Of the many things I got wrong at the beginning, the most notoriously wrong was my insistence that readers should have to pay for the privilege. I thought that was a test of seriousness, as well as an economic necessity. We launched as a free site, but down the road there was a period of about a year when we demanded $19.95 for an annual subscription. It wasn't a dismal failure: At the end of the year, we had more than 20,000 paid subscribers—a third of what the New Republic (my former employer) had after 75 years. But meanwhile our "front porch" (the free part) was attracting 20 times that number (different individuals who visited the site once or more a month). (Now that figure is more like 5 million.)
And subscribers don't really pay for print magazines: Even very successful glossy magazines often don't get enough from subscribers to cover the cost of finding them (through junk mail) and signing them up. The reason they bother to extract money from people is to persuade advertisers that these people really want the magazine and therefore are likely to actually read it. On the Web, you don't have to do that indirectly: You know exactly how many people have clicked their way onto a page. That makes the whole system of soliciting and charging subscribers unnecessary. There will probably be a small role for subscriber-paid journalism on the Web, but not a large one. And Slate is unlikely to be at the head of the pack. Been there, done that.

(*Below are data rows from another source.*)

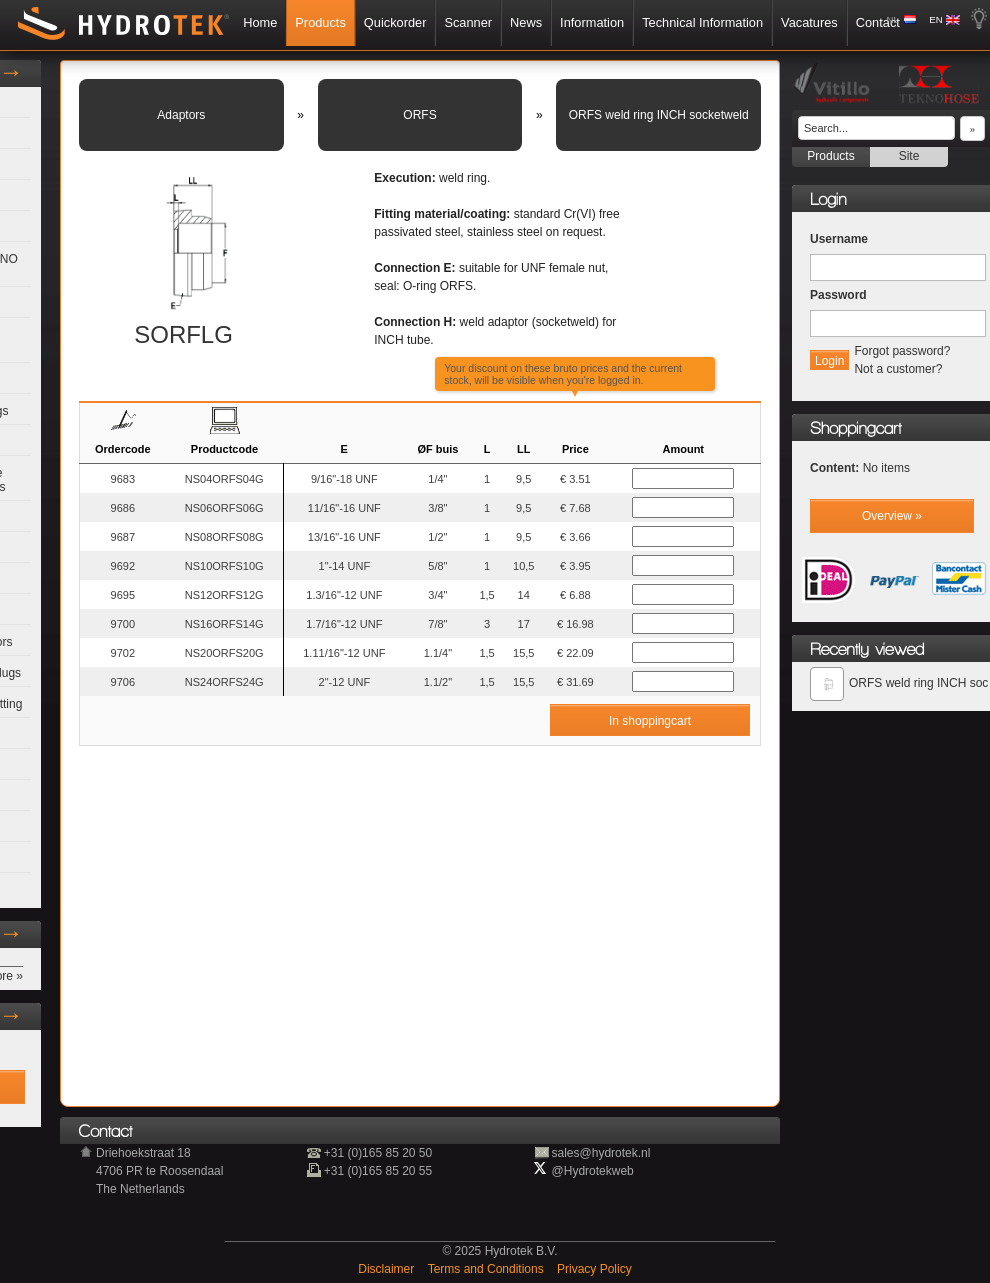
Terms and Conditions (487, 1269)
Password (838, 295)
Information (592, 22)
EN (935, 19)
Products (320, 22)
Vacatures (809, 22)
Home (260, 22)
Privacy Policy (594, 1269)
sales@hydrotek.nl (601, 1153)
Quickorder (395, 22)
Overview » (892, 516)
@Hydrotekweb (593, 1171)
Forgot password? (902, 351)
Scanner (468, 22)
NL (893, 19)
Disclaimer (387, 1269)
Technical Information (702, 22)
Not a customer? (898, 369)
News (526, 22)
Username (839, 239)
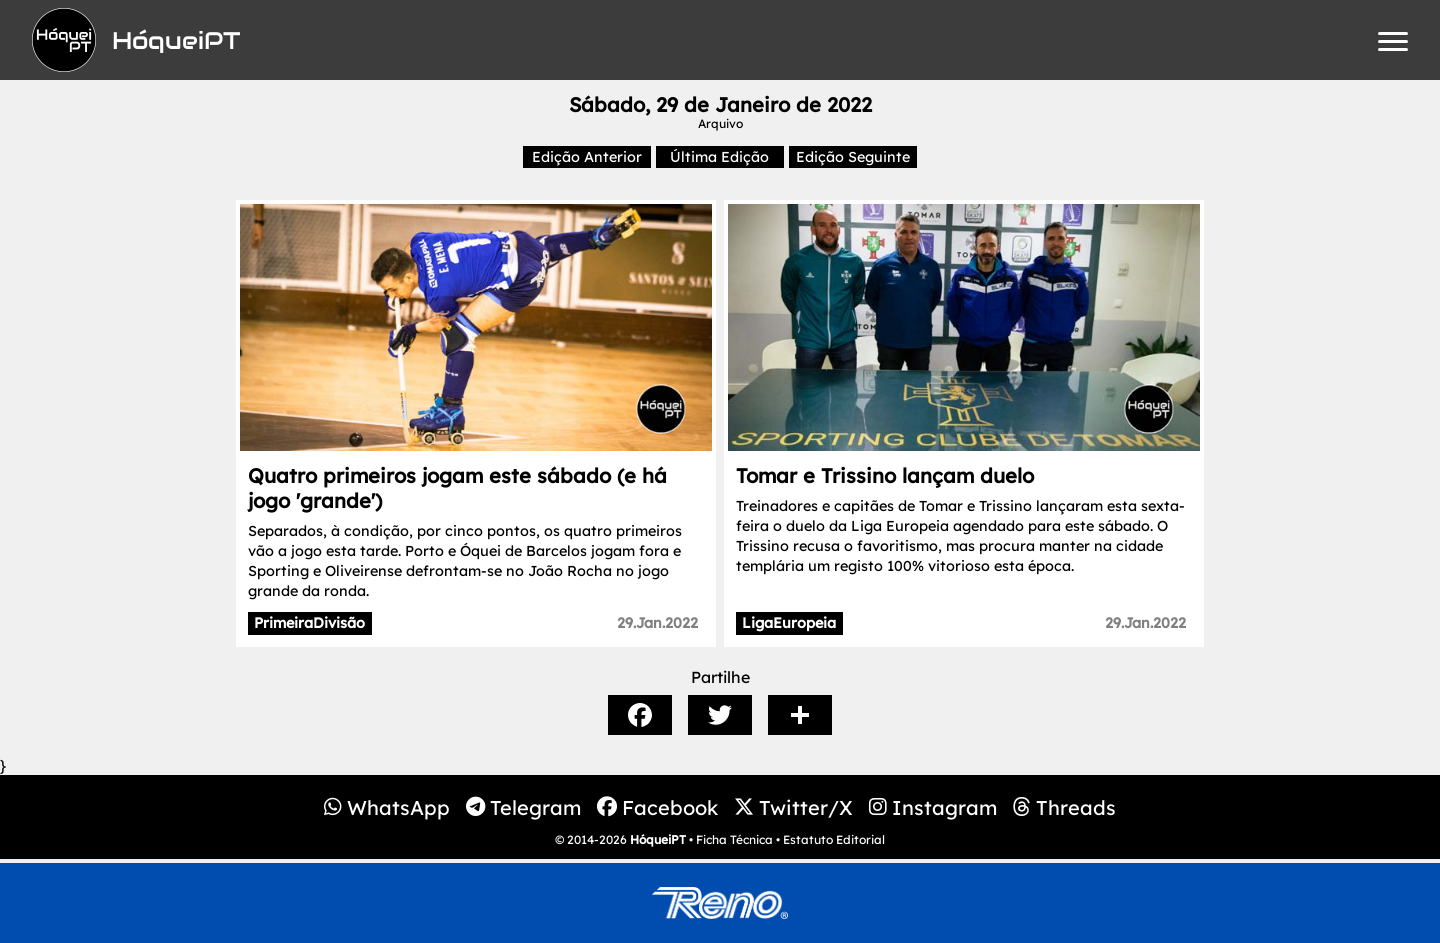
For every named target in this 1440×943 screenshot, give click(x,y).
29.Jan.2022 (657, 623)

The magazine I dreamed of starting was a newsmagazine. On paper, on the Web, painted on the walls of caves—I didn't care. My theory was that Time and Newsweek had basically abandoned their mission. They responded to every crisis of identity for the past half-century in exactly the wrong way. From television to the Internet, the newsmags always assumed that new developments were making their central function of intelligently summarizing the news obsolete. So, for half a century or more they have been in retreat from that true function into features, consumerism, photographs, investigative reporting, health, sex—anything but telling and trying to explain what is going on in the world at the moment.
In fact (or so I theorize), the explosion of information, analysis, and opinion between 1950 and today makes a smart summarizing function more necessary, not less so. And that is what I thought Slate could provide, occupying the ground abandoned by its betters. Happily, the Web is made for this kind of thing. With links backward to the original story, or forward to a report due out next Tuesday, easy-to-use charts and graphs and photos, etc., the Web could perform "intelligent synthesis" on the world and the news a lot better than the traditional newsmagazines could. Or that was my theory. For 10 years, Slate has tried to do that and—especially under the current editor, Jacob Weisberg—a lot more.
Has Slate succeeded? Recently I was out of town and out of touch for about a week. Coming home, I read Time and Newsweek on the plane, then spent about 45 minutes with Slate when I got to a computer. So, which would I pick if I had to choose just one to bring me up to speed? Although I've had nothing to do with Slate's management now for almost half its existence, I suppose my objectivity may still be suspect. I say only that the answer made me very, very happy.